Generated Effect Interfaces
Use the generated-interface path when the example needs typed effect boundaries or richer host/runtime integration. In these examples, the DSL remains the source of truth and Rust supplies handler implementations directly against the generated traits.
#![allow(unused)]
fn main() {
use telltale::tell;
tell! {
type CommitError =
| NotReady
| TimedOut
type alias ReadyWitness =
{
epoch : Int
issuedBy : Role
}
type alias CommitReceipt =
{
commitId : String
publishedBy : Role
}
effect Runtime
authoritative ready : Session -> Result CommitError ReadyWitness
{
class : authoritative
progress : may_block
region : fragment
agreement_use : required
reentrancy : reject_same_fragment
}
command publish : ReadyWitness -> Result CommitError CommitReceipt
{
class : best_effort
progress : immediate
region : session
agreement_use : required
reentrancy : allow
}
protocol CommitFlow uses Runtime =
roles Coordinator, Worker
Coordinator -> Worker : Commit
}
use CommitFlow::effects;
struct Host;
impl effects::Runtime for Host {
fn ready(&mut self, _input: effects::Session) -> Result<effects::ReadyWitness, effects::CommitError> {
Ok(effects::ReadyWitness { epoch: 7, issued_by: effects::Role::new("Coordinator") })
}
fn publish(&mut self, witness: effects::ReadyWitness) -> Result<effects::CommitReceipt, effects::CommitError> {
Ok(effects::CommitReceipt {
commit_id: format!("commit-{}", witness.epoch),
published_by: witness.issued_by,
})
}
}
let mut host = Host;
assert_eq!(CommitFlow::proof_status::STRONGEST_TIER, "session_projectable");
let ready = effects::runtime::operation("ready").unwrap();
assert!(ready.architecturally_legal());
let presence = effects::Runtime::handle(
&mut host,
effects::RuntimeRequest::Ready(effects::Session::new("commit-7")),
);
assert!(matches!(presence, effects::RuntimeOutcome::Ready(Ok(_))));
}
This produces canonical host-facing request/outcome enums, handler traits, and
generated semantic metadata directly from the declared effect surface.
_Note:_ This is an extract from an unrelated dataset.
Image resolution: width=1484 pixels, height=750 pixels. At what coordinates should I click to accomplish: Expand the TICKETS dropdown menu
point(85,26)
Use
Protocol::effects as the single import boundary. Per-interface metadata lives
under Protocol::effects::<effect_name_in_snake_case>. Protocol::proof_status
reports which generated proof-backed surfaces are available. File export
remains tooling-only and is no longer the primary developer path.
Semantic Highlights
When you want a concrete semantic feature, start here:
- commitment:
examples/effects/commitment_lifecycle.rs - authority, publication, and materialization:
examples/effects/generated_effect_interfaces.rs - structured concurrency:
examples/effects/map_reduce.rs - profile-driven progress:
examples/effects/commitment_lifecycle.rs - reusable domain agreement profiles:
examples/effects/commitment_lifecycle.rs - reactive host boundaries:
examples/effects/reactive_signal.rs
commitment_lifecycle.rs is the repo’s explicit example of a domain-defined
agreement scheme similar in shape to Aura’s provisional / soft-safe /
finalized model. It demonstrates how downstream systems can keep their own
agreement vocabulary while lowering onto Telltale’s generic agreement,
evidence, visibility, and progress core.
Testing Patterns
For canonical tests, exercise the generated tell! surface directly:
- compile-time checks:
assert on
Protocol::proof_status - effect-boundary checks:
implement
Protocol::effects::*traits against deterministic host fixtures - semantic checks:
assert over
Protocol::commitments,Protocol::agreements, andProtocol::authority - protocol-machine checks: use the protocol-machine and bridge test suites for replay/parity/runtime behavior
Low-level choreography-interpreter tests still exist inside
rust/runtime/tests/ as implementation coverage for that crate, but they
are not the public testing model that examples should teach.
Running Examples
Run a single example with Cargo. Each example is a standalone binary that demonstrates the protocol end to end.
cargo run --example adder
This compiles and runs the adder example, which demonstrates a simple two-party request response protocol.
The wasm example crate uses its own harness. It can build the browser package, run a deterministic Node smoke check, and serve the demo locally.
cd examples/wasm
./harness.sh run
See the comments in each example file for setup requirements. For WASM-specific guidance, see WASM Guide.